I’m sure you’re very familiar with the Tether controversy. I just wanted to get your thoughts on that and how True USD provides transparency to token holders as well as the regulatory compliance that Tether currently lacks.
We publish attestations which are done by a third-party accounting firm, and they view the tokens on a chain, and the US dollars in the account and ensure that there’s a one to one parity and always has been. We publish those reports every month. I think Tether’s issue is that it’s less a question of whether or not they have the funds in their bank account right now, because I think there’s a good chance they do.
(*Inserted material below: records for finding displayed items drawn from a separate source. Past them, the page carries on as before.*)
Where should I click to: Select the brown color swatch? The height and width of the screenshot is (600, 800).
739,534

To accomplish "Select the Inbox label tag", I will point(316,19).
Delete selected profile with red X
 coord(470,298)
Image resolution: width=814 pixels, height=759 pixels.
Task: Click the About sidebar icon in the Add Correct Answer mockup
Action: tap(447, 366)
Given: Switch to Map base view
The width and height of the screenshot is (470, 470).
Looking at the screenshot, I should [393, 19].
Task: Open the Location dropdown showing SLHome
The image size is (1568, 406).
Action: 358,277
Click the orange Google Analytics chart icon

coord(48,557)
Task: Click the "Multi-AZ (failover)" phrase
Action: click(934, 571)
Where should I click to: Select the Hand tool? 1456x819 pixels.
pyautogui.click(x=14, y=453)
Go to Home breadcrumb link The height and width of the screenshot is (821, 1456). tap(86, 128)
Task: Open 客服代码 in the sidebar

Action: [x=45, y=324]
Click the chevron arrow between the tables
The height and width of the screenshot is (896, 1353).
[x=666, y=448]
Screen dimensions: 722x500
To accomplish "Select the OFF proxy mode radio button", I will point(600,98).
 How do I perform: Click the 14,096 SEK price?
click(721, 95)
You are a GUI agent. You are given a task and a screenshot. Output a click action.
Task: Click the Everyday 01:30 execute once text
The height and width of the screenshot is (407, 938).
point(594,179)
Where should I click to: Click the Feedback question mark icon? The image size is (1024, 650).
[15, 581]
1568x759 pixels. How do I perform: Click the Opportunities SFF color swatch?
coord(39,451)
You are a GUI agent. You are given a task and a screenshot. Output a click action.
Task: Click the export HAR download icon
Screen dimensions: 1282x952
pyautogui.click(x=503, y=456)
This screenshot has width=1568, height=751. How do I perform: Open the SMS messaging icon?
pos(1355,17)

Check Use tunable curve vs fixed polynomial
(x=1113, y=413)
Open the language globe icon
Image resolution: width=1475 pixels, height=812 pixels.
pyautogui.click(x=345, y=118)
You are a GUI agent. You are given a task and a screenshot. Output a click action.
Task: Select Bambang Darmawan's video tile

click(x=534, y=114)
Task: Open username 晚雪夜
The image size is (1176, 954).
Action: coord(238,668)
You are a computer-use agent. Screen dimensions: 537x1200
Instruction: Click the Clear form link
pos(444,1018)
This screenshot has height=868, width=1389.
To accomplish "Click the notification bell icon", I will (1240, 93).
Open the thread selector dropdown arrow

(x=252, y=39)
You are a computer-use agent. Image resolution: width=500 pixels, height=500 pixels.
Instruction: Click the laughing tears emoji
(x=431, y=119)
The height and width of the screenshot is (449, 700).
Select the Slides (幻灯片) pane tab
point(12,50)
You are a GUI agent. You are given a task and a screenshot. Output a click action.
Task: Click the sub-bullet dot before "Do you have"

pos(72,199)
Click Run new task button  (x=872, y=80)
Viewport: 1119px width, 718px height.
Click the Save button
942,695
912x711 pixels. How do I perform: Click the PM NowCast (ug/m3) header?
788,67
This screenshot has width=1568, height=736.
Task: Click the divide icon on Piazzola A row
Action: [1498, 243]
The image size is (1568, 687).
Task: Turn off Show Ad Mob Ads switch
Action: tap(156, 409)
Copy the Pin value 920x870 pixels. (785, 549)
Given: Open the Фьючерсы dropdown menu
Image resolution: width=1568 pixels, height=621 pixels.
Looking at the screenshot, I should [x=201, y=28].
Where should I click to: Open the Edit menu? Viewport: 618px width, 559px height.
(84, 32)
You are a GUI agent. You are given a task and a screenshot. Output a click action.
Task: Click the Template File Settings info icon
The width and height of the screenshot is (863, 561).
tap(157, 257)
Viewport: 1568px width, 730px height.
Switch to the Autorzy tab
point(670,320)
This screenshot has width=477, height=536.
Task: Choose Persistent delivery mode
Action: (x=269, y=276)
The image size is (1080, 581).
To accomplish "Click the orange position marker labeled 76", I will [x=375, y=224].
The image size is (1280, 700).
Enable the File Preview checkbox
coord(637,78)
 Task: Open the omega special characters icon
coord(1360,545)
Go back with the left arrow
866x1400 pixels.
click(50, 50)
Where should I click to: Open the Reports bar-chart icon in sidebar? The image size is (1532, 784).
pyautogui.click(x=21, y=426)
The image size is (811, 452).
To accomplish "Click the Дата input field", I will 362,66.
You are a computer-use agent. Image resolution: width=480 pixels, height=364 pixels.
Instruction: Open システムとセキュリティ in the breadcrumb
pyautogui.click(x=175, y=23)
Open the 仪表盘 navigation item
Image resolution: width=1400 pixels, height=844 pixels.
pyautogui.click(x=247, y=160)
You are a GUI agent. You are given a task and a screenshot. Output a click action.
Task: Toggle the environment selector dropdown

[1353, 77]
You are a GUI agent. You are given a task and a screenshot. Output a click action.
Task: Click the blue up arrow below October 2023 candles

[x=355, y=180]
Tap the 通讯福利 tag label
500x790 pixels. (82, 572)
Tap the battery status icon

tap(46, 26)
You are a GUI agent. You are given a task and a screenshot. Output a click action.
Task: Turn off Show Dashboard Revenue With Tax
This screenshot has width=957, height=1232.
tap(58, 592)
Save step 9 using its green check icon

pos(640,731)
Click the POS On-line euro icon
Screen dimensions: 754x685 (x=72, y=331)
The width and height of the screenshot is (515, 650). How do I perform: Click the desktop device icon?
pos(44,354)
It’s whether or not that’s always been the case, because you can look at the blockchain, and you can see at a bank record, and if there was ever a point in time where those don’t match up, you’ve fundamentally violated your users’ trust.
I think it was merely the way they constructed their system, and I don’t think they had ill intent, but they did it in a way that doesn’t offer any legal protections to token holders. That allowed for a lot of these kinds of accidents to play out. Because it was just all held in an account, where they can, legally, do whatever they want with that money. We can’t. The way we’ve architected our system, legally we can’t touch that money. We can’t move it around. It belongs, in the eyes of the government, to the TrueUSD token holders.
So, in a way, we’ve even protected token holders from us. Even though we’re a good actor, we still put protections in place. Tether never had those protections in place.
There will always be a conflict of interest between the centralized exchanges and the traders
On the other end of the spectrum, we have GUSD, Gemini’s Token, which came out recently. I think that’s an excellent initiative. One controversial thing about them is that they can inflict censorship, sort of cut off funds, and that’s something that’s a big concern to some people.
I think the bigger issue with Gemini, Circle or Paxos, is that centralized exchanges issue them. There will always be a conflict of interest between the centralized exchanges and the traders because they want to do what’s in their best interest. They want to maximize revenue and compete with other exchanges, which can often lead to shady business practices. For example, some exchanges will offer market makers the ability to buy their Stablecoin at less than a dollar, which gives them an advantage over traders who are paying a dollar. We, on the other hand, are exchange-agnostic. We can work with all exchanges, but we have the traders’ best interest in mind, and I think that’s a big advantage for us.
Do you see TrustToken helping countries establish their national cryptocurrency?
We’re talking to a couple of governments right now, and we have to decide whether or not it’s the right way to allocate resources, but it’s inspiring.
What are your thoughts on limited security tokens to only accredited investors?
The challenge is that all the exemptions that were created by the Jobs Act in 2013 allowed for a lot of these direct to consumer, private registered securities offerings, and that’s a good thing. However, they were imperfect. I believe the Government is overstepping their bounds in the sense that people need to be able to make their own investment decisions, and the unintended consequence is that all of these fantastic investments that are being brought to the market are restricted to accredited investors.
This is ultimately a policy issue, and it’s something that we need to be more forward thinking towards by continuing to innovate from a legislative perspective.